Zero-Click Security Threat
Earlier this month, the Office of Information Security published an alert about “zero-click” spyware. Typical cyberattacks require the target to interact in some way with malicious content by clicking on a link or downloading an attachment from an unknown sender. Zero-click attacks do not require this sort of engagement. According to the interim executive director of the National Cyber Security Alliance, Lisa Plaggemier, it is “virtually impossible for individuals to know if they have been compromised” by a zero-click exploit (Bidar 2021).
We published the alert in response to a report by the University of Toronto’s Citizen Lab that an Israeli spyware company, the NSO Group, was using the zero-click exploit known as “Forcedentry” to access data on the phone of a Saudi activist. According to Citizen Lab, the NSO Group—considered a cyber arms dealer by the Israeli government—frequently sells products such as their flagship spyware, Pegasus, to governments around the world for the purpose of surveilling activists, journalists, politicians, and critics. The NSO Group claims that their spyware is intended for use in investigations of terrorist activity.
The only way to protect yourself from threats like this is to keep all your devices up to date, installing software updates as soon as they become available. The recent zero-click exploit specifically worked through Apple’s iMessage software, so Apple responded with a software update—iOS 14.8—just days before releasing the new operating system iOS 15, which was built to include protections against threats such as these.

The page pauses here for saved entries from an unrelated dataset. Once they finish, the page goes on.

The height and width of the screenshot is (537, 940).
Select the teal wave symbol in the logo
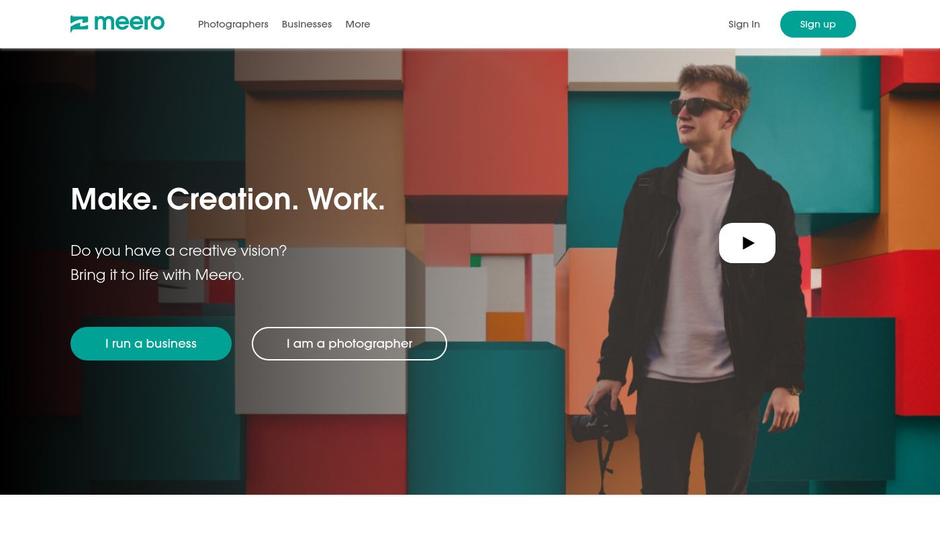pyautogui.click(x=79, y=23)
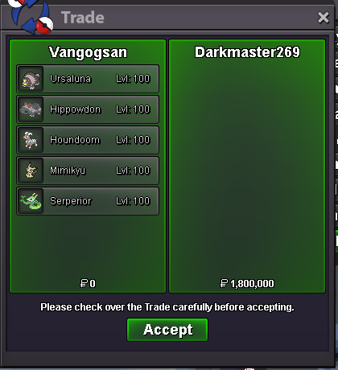338x370 pixels.
Task: Click the Ursaluna sprite icon
Action: pos(31,79)
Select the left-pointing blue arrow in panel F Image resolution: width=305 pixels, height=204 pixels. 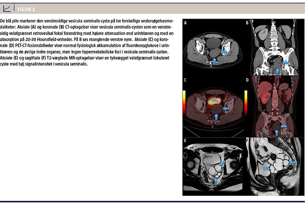(293, 162)
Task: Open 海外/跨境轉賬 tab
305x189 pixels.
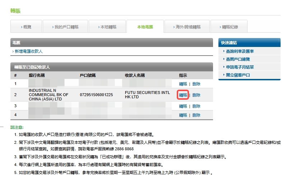Action: (187, 27)
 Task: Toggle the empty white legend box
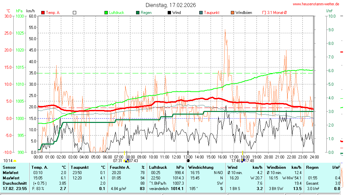click(75, 13)
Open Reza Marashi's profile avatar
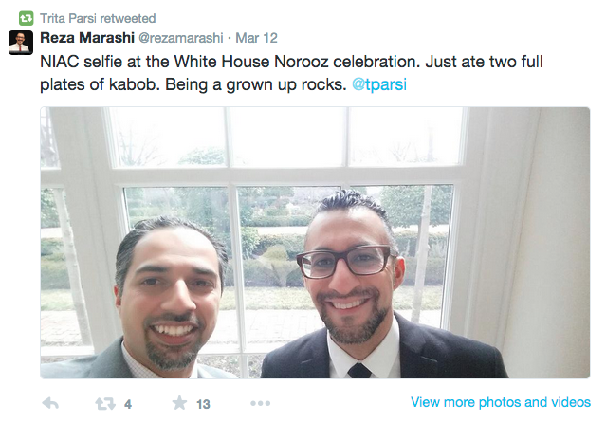 pyautogui.click(x=21, y=43)
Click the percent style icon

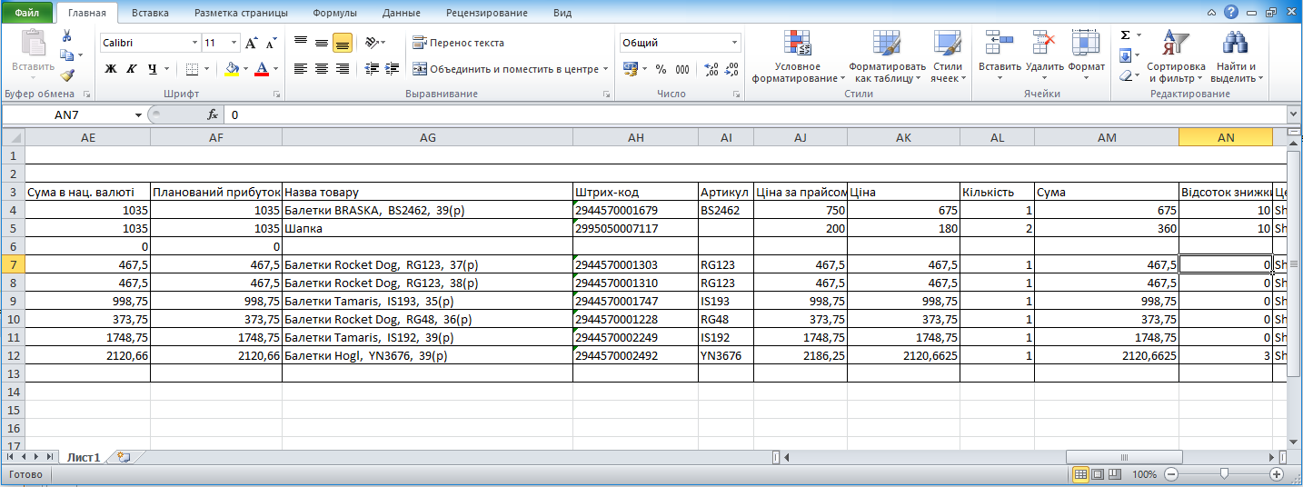[x=661, y=69]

The strategies of cybercriminals and companies like the NSO Group are continuously changing to overcome our best defensive mechanisms, so it is crucially important to regularly check for software updates, which often include important security patches. This is true for all devices, whether they are mobile devices running iOS or Android or are desktop/laptop computers running operating systems like macOS, Windows, or Linux. To stay safe, be sure to update.